La violación es quizás, el hecho más aberrante que puede existir y merece el peor de los castigos. Un embarazo fruto de una violación es un tema muy delicado y merece nuestra mayor atención. Se debe promover la denuncia inmediata (momento en el que aún no hay concepción) para poder tomar las medidas médicas necesarias, agilizar el mecanismo de adopción para ese bebé y acompañar a la madre durante el embarazo y después del parto.

Pero un delito (violación) nunca justifica la comisión de otro delito (aborto). Y menos aún contra un tercero inocente. Es como decir que, porque me robaron, tengo el derecho a robarle al vecino, es justificar la ley de la selva.

Por último, está el argumento del embarazo adolescente. Este otro problema tiene directa relación con la destrucción de la familia, la educación en ruinas y la sexualización temprana de los niños promovida por el hedonismo posmodernista imperante. Nuevamente, el derecho a la vida del no nato no puede estar sujeto a la edad de la madre. Siguiendo esta lógica, ¿por qué no sujetarlo a la capacidad económica, al nivel educativo o a su raza? Estas ideas se acercan peligrosamente a las del nazismo.

Preguntas sin respuestas

Hay algo que en lo personal y desde lo analítico aún no he resuelto. El embarazo comienza en el momento en que se implanta el cigoto, pero existe un período “ventana” desde la concepción hasta ese instante. Técnicamente lo que se realice antes de la implantación no es un aborto. Lo mismo sucede, conceptualmente, con la fecundación in-vitro y los embriones congelados. Estos son las cuestiones que creo debemos resolver.

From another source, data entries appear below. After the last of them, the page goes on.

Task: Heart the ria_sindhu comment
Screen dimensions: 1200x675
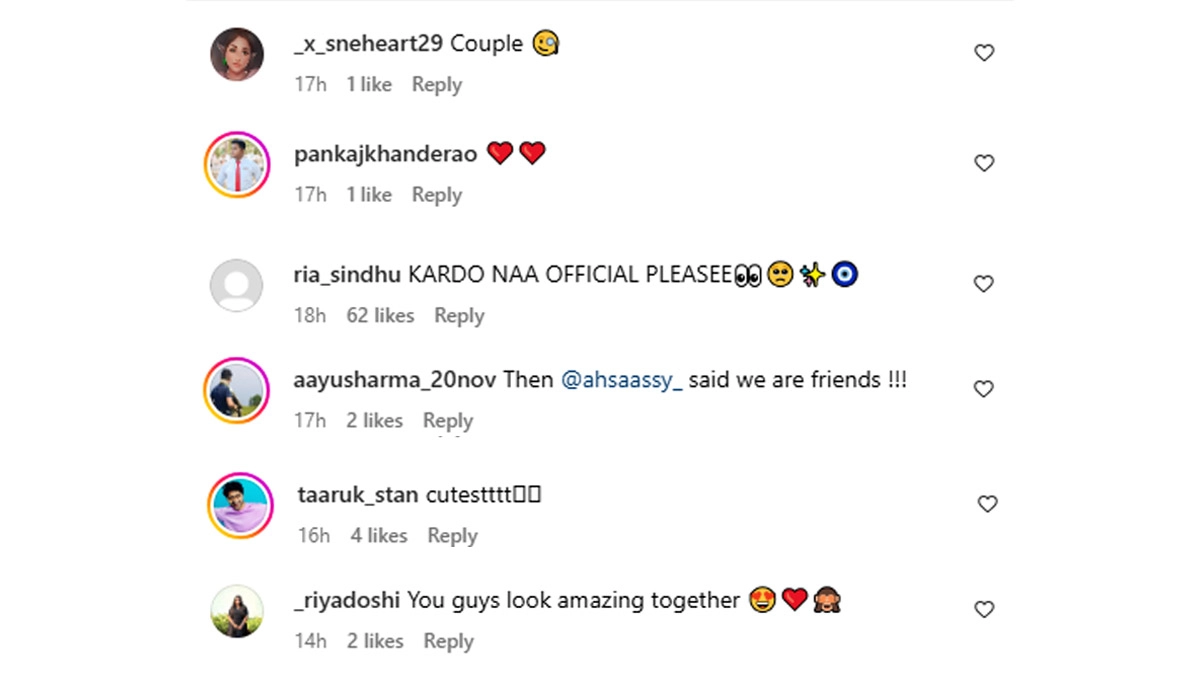Action: point(984,284)
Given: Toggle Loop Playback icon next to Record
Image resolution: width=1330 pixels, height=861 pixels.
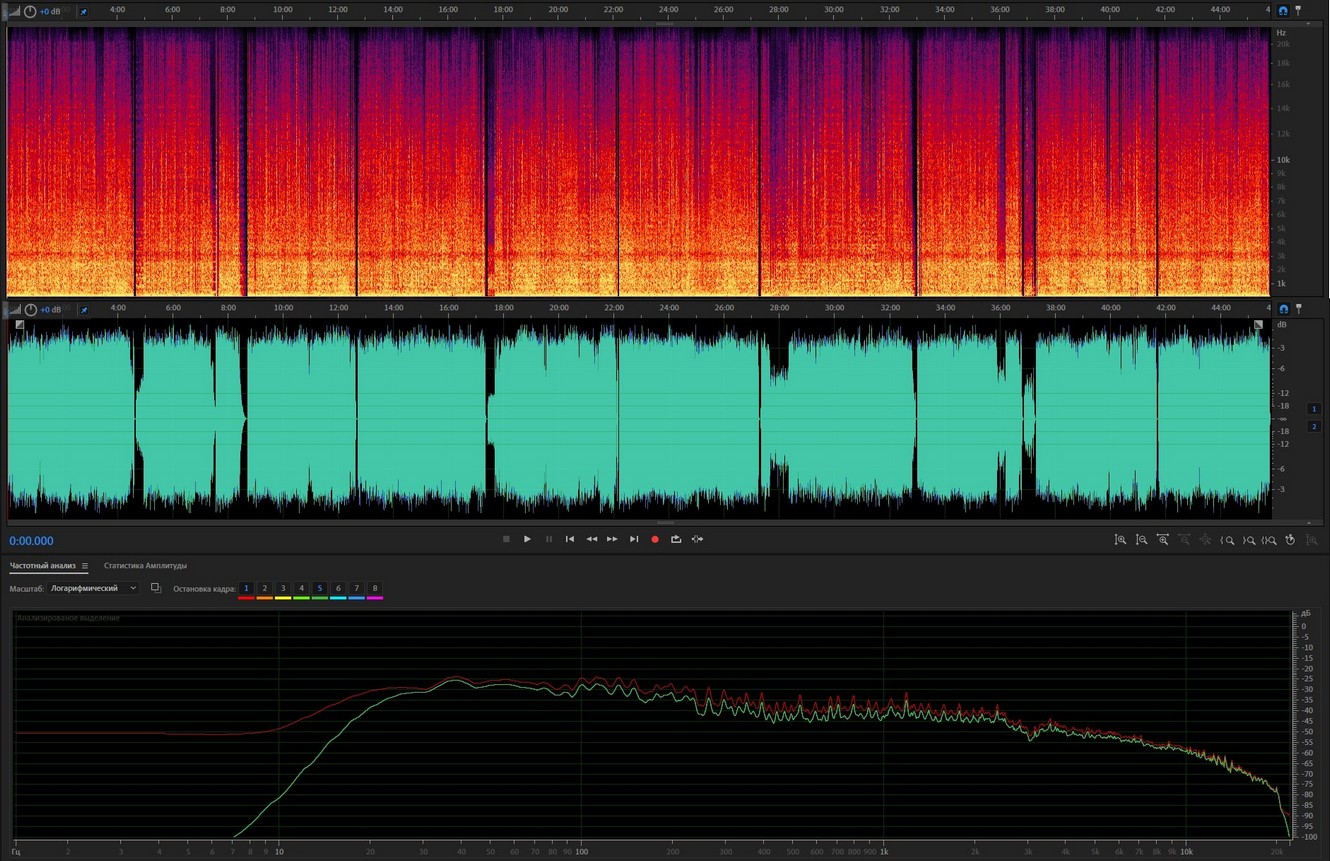Looking at the screenshot, I should 676,539.
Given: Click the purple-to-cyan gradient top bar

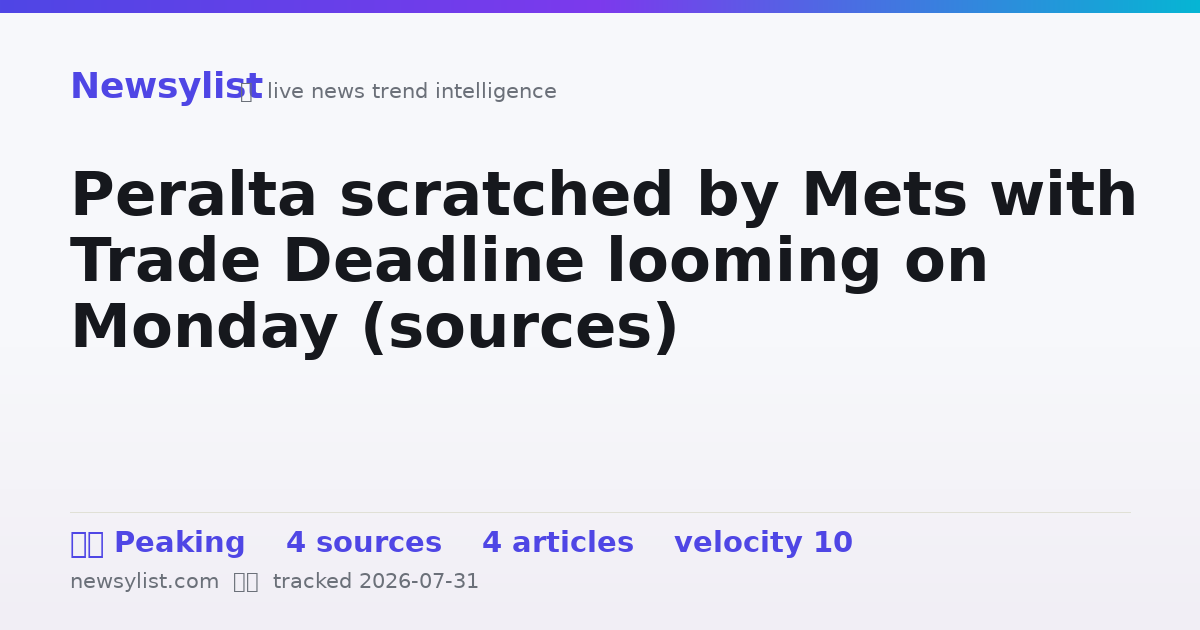Looking at the screenshot, I should tap(600, 6).
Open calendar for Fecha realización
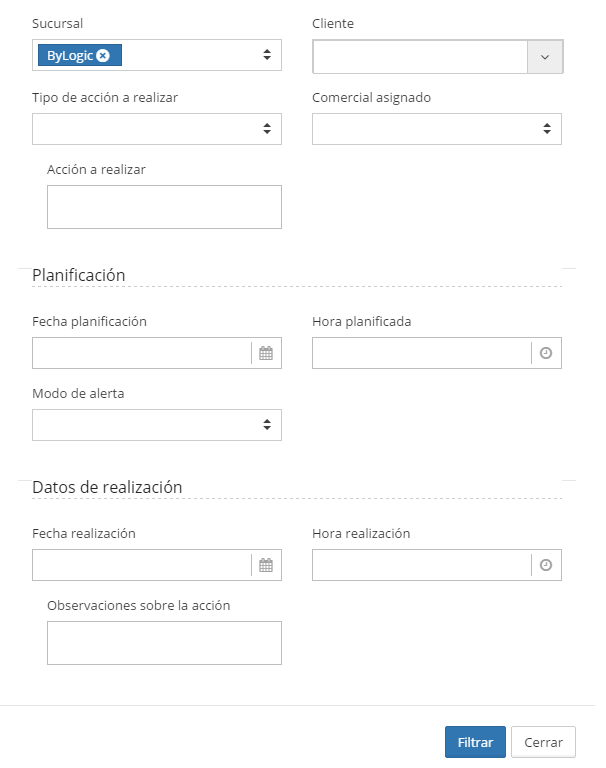 point(266,565)
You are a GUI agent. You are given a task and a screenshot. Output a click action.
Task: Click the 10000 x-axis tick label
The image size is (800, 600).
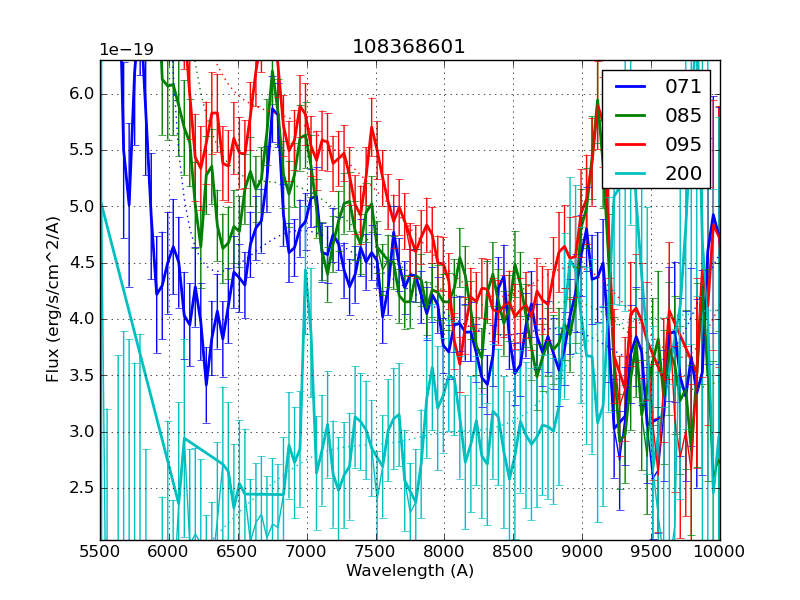720,553
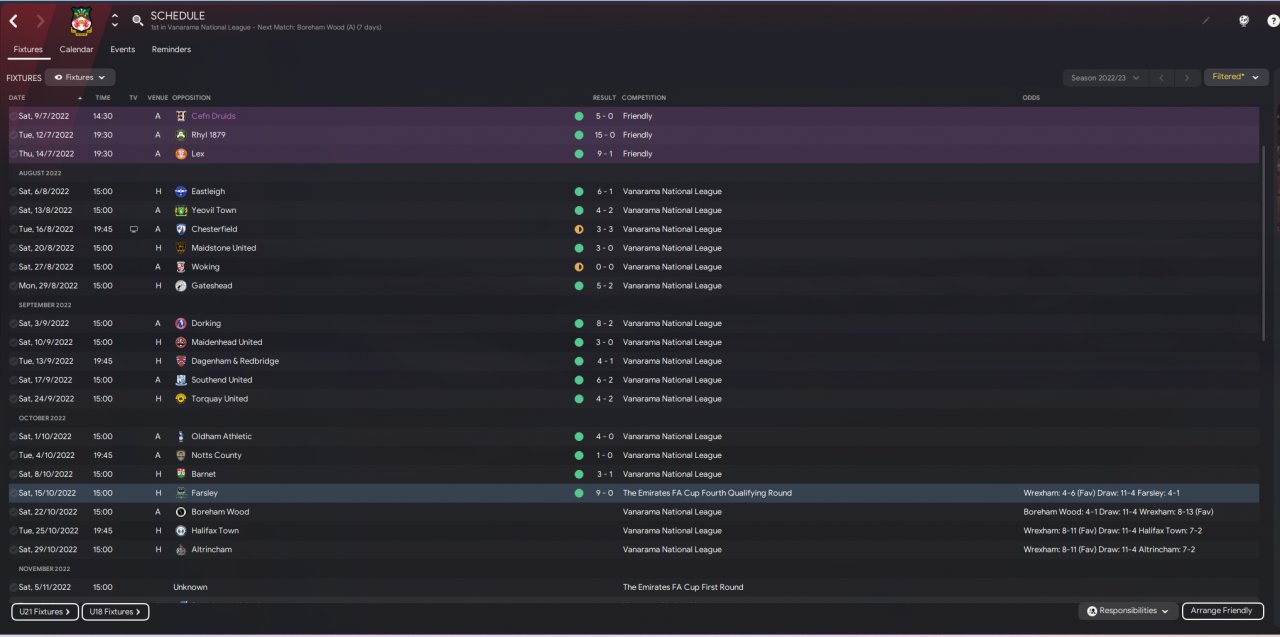Open the search magnifier icon
The height and width of the screenshot is (637, 1280).
click(x=138, y=21)
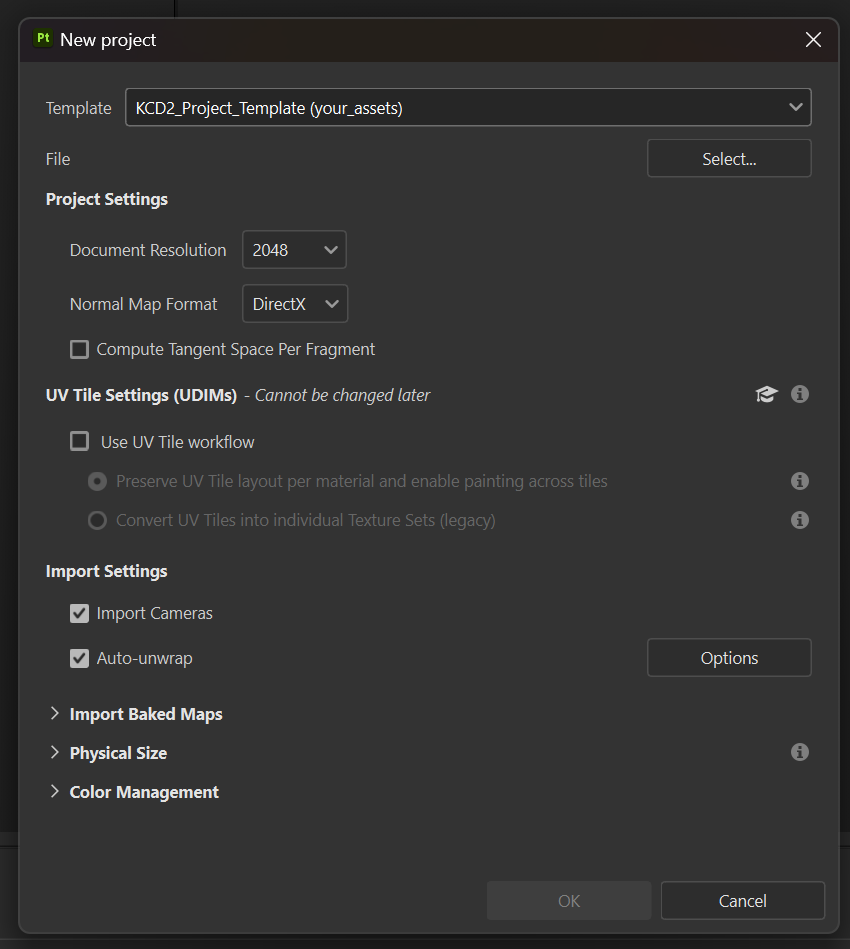Viewport: 850px width, 949px height.
Task: Check the Use UV Tile workflow box
Action: [79, 441]
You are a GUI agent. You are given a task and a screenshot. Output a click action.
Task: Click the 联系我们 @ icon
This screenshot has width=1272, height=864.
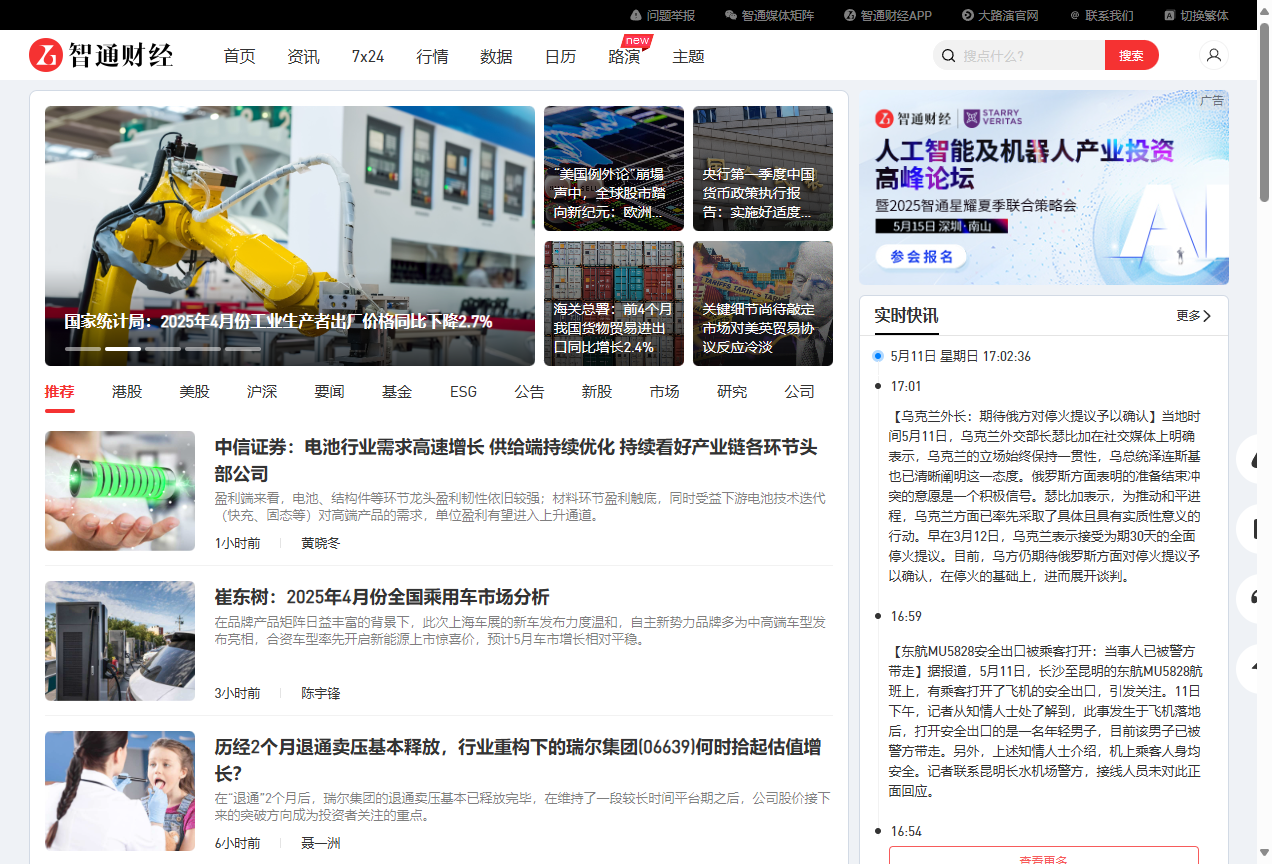pos(1075,15)
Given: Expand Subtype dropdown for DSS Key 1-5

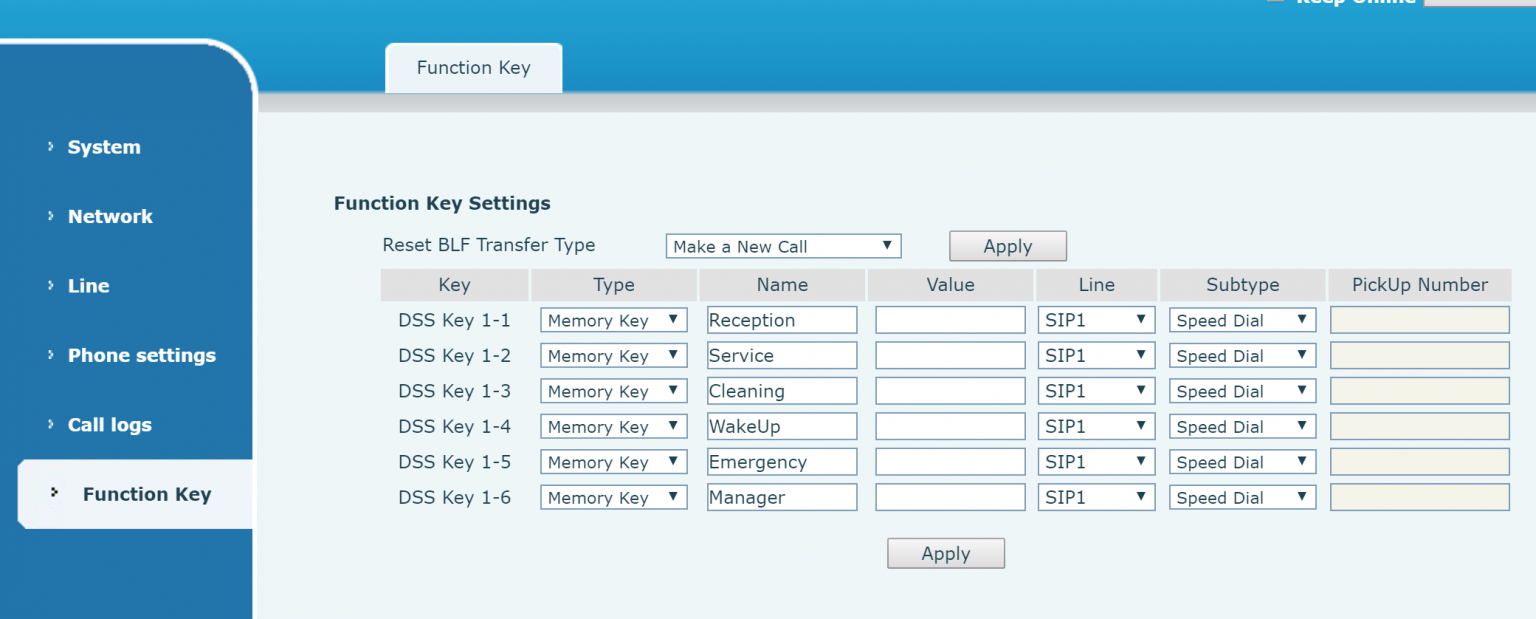Looking at the screenshot, I should (x=1242, y=462).
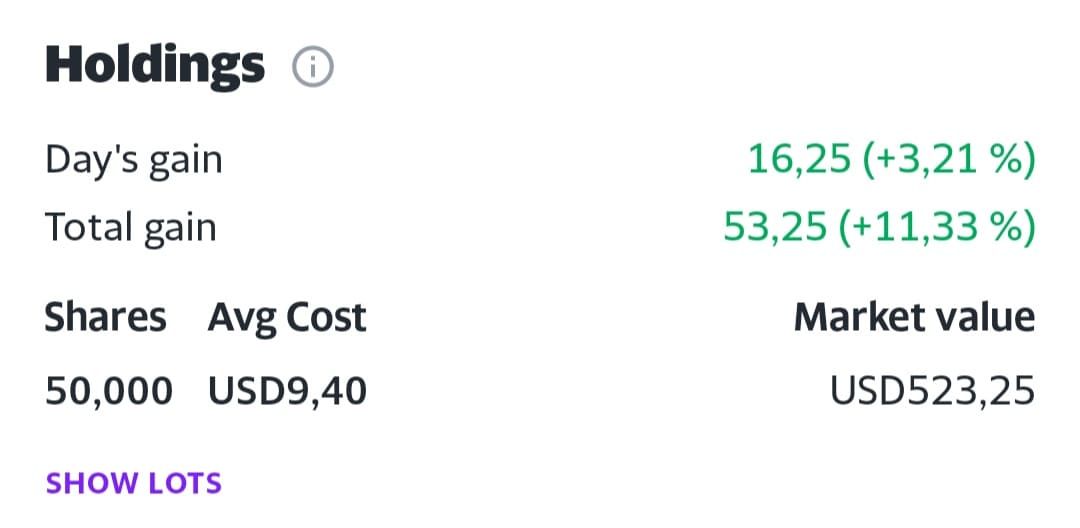This screenshot has height=528, width=1080.
Task: Click the Total gain label
Action: point(130,228)
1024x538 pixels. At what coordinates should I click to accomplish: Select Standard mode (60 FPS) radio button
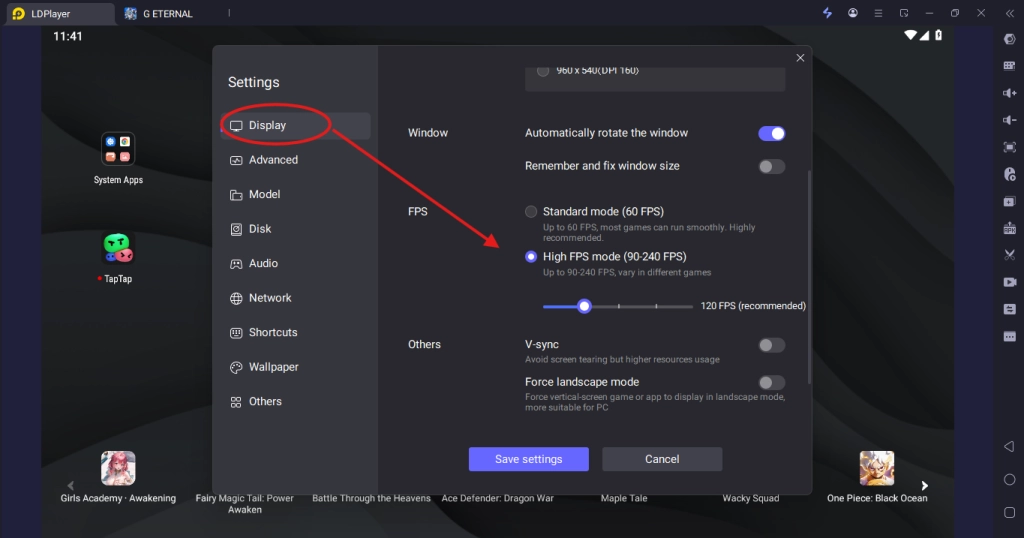click(532, 212)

Considero que el debate por el derecho al aborto es el aborto del derecho, el aborto del derecho humano más importante, el derecho a la vida. Su simple debate implica desnaturalizar la esencia de lo que es un derecho en sí mismo y rebajarlo a la mera satisfacción de un deseo, de una necesidad, de la avidez legislativa o de la voluntad de la mayoría (aunque por el momento quienes apoyan el aborto no lo sean).

El reemplazo de la realidad objetiva por la percepción subjetiva, el ataque a los valores de occidente y la pérdida de principios éticos básicos nos están sumergiendo en un periodo decadente y mediocre.

Debemos despertar y tomar las riendas de nuestras vidas y de nuestra Argentina. Debemos asumir la responsabilidad que implica ser ciudadano y entender que si dejamos “la cosa pública” exclusivamente en manos de los políticos, nuestro destino es de pobreza y muerte.